Stored records:
+++

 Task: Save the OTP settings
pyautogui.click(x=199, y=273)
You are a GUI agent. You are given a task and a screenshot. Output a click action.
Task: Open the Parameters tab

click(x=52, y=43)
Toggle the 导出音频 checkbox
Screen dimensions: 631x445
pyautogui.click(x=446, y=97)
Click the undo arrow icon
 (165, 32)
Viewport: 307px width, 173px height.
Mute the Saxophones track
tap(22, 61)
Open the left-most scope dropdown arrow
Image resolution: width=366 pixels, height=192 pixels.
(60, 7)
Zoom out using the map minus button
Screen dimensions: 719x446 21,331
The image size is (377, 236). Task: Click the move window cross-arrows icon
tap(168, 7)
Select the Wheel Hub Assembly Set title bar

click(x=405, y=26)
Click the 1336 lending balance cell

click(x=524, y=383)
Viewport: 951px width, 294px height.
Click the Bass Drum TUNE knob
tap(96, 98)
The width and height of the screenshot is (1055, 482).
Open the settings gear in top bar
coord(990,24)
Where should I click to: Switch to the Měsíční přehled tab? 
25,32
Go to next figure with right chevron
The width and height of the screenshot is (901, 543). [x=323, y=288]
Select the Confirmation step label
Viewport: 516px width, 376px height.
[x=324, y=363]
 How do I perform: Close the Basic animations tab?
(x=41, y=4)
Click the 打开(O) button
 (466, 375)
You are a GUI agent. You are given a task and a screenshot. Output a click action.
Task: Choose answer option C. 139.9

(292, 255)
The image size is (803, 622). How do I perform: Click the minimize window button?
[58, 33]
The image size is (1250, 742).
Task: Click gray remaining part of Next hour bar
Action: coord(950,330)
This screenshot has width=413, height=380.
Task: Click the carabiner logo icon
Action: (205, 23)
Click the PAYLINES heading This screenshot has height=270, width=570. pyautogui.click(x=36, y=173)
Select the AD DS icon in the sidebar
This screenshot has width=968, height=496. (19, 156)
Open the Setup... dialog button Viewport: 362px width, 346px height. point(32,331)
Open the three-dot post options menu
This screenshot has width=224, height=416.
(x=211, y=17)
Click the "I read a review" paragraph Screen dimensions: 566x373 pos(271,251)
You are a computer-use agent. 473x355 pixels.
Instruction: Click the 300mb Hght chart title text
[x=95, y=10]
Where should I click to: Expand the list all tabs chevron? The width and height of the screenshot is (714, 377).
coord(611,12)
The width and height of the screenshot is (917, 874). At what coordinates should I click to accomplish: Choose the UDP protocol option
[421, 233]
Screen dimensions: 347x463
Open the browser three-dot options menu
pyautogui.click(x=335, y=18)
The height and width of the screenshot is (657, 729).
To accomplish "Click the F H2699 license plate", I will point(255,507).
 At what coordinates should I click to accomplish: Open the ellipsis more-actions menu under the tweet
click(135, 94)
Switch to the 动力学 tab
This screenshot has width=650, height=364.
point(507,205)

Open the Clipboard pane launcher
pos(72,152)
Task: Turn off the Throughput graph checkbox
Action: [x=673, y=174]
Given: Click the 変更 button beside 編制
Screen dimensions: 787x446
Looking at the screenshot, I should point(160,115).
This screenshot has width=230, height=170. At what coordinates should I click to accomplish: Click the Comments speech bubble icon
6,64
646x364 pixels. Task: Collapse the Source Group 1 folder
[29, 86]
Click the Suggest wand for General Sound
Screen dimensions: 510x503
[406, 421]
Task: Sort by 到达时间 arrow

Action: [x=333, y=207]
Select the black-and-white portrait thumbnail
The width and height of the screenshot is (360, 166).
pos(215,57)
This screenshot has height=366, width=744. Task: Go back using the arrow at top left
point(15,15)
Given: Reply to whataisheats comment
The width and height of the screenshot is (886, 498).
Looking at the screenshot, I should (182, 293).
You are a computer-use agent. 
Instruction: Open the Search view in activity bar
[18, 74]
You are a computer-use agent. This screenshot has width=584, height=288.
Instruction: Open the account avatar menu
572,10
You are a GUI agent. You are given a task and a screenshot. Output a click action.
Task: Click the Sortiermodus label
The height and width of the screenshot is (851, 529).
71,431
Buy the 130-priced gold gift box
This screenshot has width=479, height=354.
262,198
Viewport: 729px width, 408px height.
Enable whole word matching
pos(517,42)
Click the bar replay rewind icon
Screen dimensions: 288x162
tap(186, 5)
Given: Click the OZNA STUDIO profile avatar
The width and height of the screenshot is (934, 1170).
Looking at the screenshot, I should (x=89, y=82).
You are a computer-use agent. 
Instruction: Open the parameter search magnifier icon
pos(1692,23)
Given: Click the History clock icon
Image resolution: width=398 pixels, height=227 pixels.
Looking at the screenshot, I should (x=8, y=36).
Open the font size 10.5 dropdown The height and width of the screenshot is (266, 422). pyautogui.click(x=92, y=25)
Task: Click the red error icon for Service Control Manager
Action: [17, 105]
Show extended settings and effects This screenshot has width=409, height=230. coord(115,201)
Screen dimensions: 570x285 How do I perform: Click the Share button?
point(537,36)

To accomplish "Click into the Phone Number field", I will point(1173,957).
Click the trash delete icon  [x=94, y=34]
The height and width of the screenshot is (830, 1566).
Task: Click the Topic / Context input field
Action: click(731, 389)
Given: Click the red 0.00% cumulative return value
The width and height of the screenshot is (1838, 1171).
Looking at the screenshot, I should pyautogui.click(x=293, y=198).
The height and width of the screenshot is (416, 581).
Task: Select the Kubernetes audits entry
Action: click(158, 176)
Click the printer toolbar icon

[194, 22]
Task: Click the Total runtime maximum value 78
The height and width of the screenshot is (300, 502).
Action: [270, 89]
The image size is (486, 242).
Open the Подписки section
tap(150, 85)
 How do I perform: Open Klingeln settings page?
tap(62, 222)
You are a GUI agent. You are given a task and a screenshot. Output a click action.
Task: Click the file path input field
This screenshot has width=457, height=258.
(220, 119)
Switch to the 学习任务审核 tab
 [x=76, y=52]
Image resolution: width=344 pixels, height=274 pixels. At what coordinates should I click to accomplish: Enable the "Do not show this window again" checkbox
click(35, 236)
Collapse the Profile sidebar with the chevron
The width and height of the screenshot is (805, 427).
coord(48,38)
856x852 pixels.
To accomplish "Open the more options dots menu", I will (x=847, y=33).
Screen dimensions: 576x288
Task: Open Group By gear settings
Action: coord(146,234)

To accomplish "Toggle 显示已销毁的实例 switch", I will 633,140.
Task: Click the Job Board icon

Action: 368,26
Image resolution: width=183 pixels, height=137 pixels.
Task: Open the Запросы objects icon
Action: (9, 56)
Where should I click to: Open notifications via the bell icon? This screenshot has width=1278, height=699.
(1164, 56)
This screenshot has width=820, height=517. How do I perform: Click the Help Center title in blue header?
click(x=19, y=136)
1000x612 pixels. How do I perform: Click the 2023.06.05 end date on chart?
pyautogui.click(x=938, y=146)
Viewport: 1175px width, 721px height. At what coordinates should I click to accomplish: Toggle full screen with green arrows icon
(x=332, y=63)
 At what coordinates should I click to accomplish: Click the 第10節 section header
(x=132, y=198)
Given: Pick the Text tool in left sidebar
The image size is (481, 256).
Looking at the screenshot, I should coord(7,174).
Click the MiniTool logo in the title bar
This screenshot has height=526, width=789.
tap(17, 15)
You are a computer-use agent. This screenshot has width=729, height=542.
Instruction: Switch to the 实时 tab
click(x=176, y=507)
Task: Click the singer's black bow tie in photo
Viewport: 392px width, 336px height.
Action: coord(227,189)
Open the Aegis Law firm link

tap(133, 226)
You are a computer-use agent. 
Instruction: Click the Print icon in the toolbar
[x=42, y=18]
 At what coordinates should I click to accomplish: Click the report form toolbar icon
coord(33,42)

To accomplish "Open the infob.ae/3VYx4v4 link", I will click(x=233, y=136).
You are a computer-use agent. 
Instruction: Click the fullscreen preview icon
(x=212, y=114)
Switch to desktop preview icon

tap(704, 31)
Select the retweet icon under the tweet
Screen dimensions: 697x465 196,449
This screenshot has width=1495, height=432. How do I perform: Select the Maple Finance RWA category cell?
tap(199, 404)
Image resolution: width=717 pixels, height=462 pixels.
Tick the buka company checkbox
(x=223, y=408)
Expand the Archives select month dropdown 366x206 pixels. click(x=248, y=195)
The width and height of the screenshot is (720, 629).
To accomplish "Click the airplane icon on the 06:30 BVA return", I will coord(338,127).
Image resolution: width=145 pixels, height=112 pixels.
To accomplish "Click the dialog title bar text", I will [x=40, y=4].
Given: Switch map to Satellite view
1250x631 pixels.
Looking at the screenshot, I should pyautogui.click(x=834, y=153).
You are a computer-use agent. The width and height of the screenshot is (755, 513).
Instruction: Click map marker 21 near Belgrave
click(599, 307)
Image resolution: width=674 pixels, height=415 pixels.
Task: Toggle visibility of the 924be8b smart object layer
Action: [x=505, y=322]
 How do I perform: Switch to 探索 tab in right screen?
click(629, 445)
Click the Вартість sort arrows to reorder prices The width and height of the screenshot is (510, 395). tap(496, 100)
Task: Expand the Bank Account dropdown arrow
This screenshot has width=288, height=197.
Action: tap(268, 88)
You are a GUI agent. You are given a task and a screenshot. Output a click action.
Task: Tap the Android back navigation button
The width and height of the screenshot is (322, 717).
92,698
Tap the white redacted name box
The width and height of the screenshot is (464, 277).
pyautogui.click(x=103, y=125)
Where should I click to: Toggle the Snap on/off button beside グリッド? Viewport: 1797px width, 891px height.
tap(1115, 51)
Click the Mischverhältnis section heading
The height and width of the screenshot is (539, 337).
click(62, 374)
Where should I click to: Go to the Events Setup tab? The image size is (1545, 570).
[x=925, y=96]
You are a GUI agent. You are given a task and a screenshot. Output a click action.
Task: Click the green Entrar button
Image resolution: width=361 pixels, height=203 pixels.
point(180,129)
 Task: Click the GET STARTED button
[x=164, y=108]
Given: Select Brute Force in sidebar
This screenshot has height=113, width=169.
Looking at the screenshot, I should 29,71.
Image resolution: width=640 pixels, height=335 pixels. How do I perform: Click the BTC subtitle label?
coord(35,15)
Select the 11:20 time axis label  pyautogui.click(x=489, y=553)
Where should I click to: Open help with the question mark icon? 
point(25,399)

+++

> **Requirement**
Copy all the lines above that hold the string "value".

> **Task output**
Given: Click the red 0.00% cumulative return value
Task: Click the Total runtime maximum value 78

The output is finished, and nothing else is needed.